If there's one, you just have to change it, and otherwise you add one. Then
you just have to take care of absolutes URL, wich have to be turned in
relatives one, regarding to a specific folder conataining the related things
Renaud
----- Original Message -----
From: "Terry Brownell" <[depotcity--home--com]>
To: "Rebol List" <[rebol-list--rebol--com]>
Sent: Saturday, March 10, 2001 9:22 AM
Subject: [REBOL] The "It's Mine Now and I'll Do What I Want With It" Project
Proposal
> Goal - Reconstruct a previously read webpage prior to saving so that all
tags are complete URLs
> Here's a project some may be interested in collaborating on for the good
of Reboldom.
> The Problem.
>
> When an HTML document is read and then saved, many of the tags (src, a
href etc) become "dead" due to the original page referencing a path to the
local server directly, like so...
> <a href="/news/0-1006-200-5079991.html?tag=tp_pr">
>
> as opposed to the complete URL, thus...
>
> <a href="http://www.news.com/news/0-1006-200-5079991.html?tag=tp_pr">
>
> When the page is then "delivered" outside of its domain, the resulting
html is marred. This hinders webpage manipulation and must not be allowed
to continue.
> The Solution
>
> Now lets say we could replace the "dead" (for lack of a proper definition)
URLs with "well-formed" URLs, what would be some of the advantages?
> A few that come to mind include;
>
> - Reading a webpage, removing the javascript that "breaks" the page out of
frames, then delivering it to a frame (sneaky huh?)
> - Removing/Replacing banner ads.
> - Marking up the page with XML on the fly
> - Annotating the page
> - Highlight key points
> etc.
>
> Now this seems like an easy task, but it's deceiving. One may say, "Just
insert the domain part of the URL into the tags" (see my "been using rebol
for months, but still green" script below) This works for basic sites, but
as the HTML gets more and more complex, so the sophistication of function.

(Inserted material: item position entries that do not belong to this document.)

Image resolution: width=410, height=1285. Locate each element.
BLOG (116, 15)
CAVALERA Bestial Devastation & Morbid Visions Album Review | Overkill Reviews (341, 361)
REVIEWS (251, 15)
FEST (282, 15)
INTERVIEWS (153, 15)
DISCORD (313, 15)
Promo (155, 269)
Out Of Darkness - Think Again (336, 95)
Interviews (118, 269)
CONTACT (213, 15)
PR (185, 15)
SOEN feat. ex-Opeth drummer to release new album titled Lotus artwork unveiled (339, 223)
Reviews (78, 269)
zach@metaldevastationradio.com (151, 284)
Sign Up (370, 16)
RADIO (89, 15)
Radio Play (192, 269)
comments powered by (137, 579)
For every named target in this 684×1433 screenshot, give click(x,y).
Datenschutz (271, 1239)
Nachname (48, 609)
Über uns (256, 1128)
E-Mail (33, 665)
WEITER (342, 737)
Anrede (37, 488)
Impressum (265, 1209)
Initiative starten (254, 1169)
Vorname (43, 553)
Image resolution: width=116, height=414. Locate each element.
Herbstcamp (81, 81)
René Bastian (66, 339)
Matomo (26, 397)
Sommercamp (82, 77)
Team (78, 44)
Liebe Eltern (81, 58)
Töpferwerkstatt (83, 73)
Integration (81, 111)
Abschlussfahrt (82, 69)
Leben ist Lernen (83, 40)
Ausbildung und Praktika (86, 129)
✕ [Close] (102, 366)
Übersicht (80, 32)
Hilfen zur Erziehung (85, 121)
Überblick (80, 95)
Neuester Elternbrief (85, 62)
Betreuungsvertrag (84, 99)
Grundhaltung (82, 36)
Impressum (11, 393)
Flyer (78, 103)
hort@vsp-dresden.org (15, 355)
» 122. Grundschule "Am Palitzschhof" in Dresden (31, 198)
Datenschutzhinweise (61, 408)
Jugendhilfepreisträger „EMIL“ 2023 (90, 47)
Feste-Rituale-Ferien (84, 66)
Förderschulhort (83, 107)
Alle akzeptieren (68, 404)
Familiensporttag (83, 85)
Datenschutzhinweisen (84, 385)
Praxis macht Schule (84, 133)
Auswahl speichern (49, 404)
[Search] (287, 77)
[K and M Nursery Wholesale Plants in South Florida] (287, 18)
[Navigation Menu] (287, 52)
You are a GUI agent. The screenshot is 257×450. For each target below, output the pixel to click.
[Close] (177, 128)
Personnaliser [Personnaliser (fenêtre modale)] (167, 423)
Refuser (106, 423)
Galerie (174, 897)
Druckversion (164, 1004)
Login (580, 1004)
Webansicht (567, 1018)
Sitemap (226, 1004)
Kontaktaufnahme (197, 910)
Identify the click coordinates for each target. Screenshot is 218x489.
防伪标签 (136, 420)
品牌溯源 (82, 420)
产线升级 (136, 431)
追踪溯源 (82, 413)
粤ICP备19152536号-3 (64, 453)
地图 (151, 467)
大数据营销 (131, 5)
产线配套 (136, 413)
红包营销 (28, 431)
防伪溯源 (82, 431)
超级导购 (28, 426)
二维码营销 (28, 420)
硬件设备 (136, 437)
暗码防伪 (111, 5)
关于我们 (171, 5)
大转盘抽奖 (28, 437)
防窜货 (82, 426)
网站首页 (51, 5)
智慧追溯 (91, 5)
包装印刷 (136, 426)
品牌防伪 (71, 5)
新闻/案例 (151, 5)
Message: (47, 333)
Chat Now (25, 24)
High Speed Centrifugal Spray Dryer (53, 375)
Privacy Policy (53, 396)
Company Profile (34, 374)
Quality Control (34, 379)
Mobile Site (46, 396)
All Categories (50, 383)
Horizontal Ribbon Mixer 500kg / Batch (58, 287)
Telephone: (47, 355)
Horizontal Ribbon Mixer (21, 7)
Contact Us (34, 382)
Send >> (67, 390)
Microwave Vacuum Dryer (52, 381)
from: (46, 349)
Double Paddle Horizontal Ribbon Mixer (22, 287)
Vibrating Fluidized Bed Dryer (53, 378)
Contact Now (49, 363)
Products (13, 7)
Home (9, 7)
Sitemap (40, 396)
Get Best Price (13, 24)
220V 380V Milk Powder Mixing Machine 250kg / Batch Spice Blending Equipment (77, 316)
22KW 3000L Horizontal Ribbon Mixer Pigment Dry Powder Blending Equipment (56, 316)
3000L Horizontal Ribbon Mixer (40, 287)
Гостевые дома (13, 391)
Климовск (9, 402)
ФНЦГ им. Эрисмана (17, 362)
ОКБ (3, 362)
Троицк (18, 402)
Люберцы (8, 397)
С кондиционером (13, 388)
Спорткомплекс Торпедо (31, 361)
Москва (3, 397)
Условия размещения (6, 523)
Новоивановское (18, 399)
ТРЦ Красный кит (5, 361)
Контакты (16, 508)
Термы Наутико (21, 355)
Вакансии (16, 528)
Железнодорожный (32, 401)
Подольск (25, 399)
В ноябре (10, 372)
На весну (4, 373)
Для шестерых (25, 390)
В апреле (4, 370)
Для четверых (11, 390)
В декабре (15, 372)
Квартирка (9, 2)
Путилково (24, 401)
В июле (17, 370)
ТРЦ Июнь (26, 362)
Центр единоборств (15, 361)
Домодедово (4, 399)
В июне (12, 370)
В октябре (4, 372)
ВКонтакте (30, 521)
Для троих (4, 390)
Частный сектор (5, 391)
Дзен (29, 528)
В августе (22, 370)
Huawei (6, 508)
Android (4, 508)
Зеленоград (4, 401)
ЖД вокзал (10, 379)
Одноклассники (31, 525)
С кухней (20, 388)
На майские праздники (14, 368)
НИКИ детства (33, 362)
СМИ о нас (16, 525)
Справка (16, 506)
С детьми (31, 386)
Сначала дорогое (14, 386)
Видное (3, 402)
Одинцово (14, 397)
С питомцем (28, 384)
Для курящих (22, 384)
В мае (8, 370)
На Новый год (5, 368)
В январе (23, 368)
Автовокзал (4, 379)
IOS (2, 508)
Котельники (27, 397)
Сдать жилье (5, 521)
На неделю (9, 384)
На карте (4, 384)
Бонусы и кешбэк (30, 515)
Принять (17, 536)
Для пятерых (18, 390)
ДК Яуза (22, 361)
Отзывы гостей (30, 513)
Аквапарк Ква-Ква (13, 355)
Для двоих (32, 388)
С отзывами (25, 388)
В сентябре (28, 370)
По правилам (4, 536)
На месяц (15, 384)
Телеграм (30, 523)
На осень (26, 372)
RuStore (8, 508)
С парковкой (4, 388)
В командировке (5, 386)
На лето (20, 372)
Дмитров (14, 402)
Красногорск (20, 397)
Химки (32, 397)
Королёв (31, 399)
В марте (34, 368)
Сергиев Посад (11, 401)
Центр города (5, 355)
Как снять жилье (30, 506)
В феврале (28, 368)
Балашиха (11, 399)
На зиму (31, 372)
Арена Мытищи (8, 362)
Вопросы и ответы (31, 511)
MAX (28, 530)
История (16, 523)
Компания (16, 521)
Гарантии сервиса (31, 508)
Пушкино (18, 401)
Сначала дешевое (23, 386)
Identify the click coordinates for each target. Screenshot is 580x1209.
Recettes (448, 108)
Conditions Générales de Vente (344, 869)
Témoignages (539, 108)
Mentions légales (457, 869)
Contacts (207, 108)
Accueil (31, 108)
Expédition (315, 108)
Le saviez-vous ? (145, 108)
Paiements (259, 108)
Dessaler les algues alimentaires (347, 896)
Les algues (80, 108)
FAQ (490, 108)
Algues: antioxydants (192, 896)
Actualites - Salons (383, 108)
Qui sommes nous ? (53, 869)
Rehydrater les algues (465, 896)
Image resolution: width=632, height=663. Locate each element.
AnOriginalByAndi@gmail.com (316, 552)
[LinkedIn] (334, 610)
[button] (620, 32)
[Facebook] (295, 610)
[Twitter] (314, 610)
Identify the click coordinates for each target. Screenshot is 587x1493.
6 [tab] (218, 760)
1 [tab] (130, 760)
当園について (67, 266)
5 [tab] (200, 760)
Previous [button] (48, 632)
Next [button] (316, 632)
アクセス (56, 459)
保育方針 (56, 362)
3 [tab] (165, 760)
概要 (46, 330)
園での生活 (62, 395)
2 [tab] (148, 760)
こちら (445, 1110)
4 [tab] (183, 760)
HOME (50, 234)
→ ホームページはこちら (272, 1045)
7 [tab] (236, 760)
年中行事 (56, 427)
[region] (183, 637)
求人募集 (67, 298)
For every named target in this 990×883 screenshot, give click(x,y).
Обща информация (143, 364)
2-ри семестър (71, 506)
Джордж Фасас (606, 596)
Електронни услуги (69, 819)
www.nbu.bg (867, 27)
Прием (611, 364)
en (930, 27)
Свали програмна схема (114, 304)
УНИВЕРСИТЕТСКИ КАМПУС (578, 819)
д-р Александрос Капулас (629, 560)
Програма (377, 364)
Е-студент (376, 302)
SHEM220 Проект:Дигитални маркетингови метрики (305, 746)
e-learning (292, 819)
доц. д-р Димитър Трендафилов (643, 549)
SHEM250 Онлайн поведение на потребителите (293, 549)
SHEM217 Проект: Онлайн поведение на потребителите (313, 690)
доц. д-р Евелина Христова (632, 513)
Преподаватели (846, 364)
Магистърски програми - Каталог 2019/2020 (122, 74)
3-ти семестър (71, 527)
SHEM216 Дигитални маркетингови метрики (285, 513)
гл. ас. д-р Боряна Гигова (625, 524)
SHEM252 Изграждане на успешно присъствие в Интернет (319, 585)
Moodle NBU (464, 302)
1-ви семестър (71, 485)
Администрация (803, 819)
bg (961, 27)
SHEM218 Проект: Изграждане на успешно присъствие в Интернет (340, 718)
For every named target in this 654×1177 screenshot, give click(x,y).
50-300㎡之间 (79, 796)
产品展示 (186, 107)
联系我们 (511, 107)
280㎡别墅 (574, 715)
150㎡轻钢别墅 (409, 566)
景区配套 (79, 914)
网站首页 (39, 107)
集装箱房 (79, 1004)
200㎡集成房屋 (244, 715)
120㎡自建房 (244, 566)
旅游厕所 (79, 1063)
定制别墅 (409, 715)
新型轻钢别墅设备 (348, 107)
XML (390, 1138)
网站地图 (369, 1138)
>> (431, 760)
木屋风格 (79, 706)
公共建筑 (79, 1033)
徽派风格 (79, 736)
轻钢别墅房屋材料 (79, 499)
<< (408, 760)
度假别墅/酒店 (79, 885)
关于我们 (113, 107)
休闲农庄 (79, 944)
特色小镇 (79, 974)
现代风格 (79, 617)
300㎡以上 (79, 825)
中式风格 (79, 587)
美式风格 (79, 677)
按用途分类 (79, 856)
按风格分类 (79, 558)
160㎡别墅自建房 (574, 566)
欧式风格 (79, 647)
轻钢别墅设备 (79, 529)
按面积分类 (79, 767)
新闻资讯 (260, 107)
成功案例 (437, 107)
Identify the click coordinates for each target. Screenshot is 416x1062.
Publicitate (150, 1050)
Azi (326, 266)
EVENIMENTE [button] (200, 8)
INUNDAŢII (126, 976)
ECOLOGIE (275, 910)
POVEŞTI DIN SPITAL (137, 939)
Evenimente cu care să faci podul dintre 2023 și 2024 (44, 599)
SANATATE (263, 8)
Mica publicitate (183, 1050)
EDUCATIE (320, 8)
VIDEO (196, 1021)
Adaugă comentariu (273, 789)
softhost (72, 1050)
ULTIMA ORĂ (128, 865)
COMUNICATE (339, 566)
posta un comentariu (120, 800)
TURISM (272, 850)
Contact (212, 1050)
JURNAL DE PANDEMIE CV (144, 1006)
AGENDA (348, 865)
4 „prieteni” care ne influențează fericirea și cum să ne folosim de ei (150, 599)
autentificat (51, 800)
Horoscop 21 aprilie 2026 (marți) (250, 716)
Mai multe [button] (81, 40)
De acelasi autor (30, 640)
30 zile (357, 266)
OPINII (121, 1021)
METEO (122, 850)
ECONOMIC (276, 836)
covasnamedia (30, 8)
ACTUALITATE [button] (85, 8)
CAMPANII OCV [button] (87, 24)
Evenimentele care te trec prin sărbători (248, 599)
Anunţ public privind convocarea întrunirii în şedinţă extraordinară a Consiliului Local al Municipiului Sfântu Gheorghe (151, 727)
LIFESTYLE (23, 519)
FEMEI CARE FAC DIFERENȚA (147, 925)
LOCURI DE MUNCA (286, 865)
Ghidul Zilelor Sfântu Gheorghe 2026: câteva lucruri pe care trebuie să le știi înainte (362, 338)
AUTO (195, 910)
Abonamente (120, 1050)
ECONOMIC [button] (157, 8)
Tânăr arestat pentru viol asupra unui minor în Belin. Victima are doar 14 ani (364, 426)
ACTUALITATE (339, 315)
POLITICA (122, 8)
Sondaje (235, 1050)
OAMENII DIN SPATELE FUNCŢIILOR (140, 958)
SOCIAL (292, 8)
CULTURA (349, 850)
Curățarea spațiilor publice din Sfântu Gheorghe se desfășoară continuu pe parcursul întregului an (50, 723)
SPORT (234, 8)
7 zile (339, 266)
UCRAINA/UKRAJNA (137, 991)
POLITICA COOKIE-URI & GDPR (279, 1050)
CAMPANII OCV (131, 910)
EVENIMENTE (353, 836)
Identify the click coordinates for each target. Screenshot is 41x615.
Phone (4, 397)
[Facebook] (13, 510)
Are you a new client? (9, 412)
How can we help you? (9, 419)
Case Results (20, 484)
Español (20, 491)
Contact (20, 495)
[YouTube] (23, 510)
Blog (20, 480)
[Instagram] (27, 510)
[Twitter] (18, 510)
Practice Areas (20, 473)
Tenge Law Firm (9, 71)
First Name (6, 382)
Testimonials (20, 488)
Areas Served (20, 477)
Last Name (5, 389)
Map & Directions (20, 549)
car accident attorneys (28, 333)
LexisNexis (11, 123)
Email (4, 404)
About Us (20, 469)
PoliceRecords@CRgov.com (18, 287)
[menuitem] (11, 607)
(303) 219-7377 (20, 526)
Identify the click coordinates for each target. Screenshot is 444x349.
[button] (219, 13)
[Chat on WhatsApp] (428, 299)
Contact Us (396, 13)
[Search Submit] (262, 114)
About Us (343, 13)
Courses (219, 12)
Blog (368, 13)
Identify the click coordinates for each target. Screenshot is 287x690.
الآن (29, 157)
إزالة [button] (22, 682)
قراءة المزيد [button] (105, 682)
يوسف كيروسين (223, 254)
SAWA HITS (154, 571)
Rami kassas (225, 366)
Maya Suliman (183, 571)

> For example, some of these "dead" tags get pretty wirey... some have a
leading "/" and some don't, some are embedded into javascript, and many
other styles.
> Is this idea too far fetched? Am I not seeing the forest for the trees? Is
there already a solution?
> Your thoughts and input are much appreciated.
>
> Terry Brownell
> www.LFReD.com
>
> Below is the "It's Mine Now 1.0"
> (Note: I know this could be written much better, and as a minimum made
into a function, but it's a start from a starter. Feel free to improve. Also
I find laying the code out into long lines easier to follow and debug. Don't
ask me why, maybe cuz I'm Canadian.)
> rebol []
>
> the-domain: to-url ask "What domain?"
> the-markup: load/markup the-domain
>
> ;The following will check for "dead" SRCs, if true then add the domain
>
> forall the-markup [if all [(type? first the-markup) = tag! found? find
first the-markup {src="} not found? find first the-markup "://"][insert
find/tail first the-markup {src="} the-domain]]
> ;The following will check for "dead" HREFs and replace with domain if
necessary
> the-markup: head the-markup
>
> forall the-markup [if all [found? find first the-markup {HREF="} not
found? find first the-markup "://"][insert find/tail first the-markup
{HREF="} the-domain]]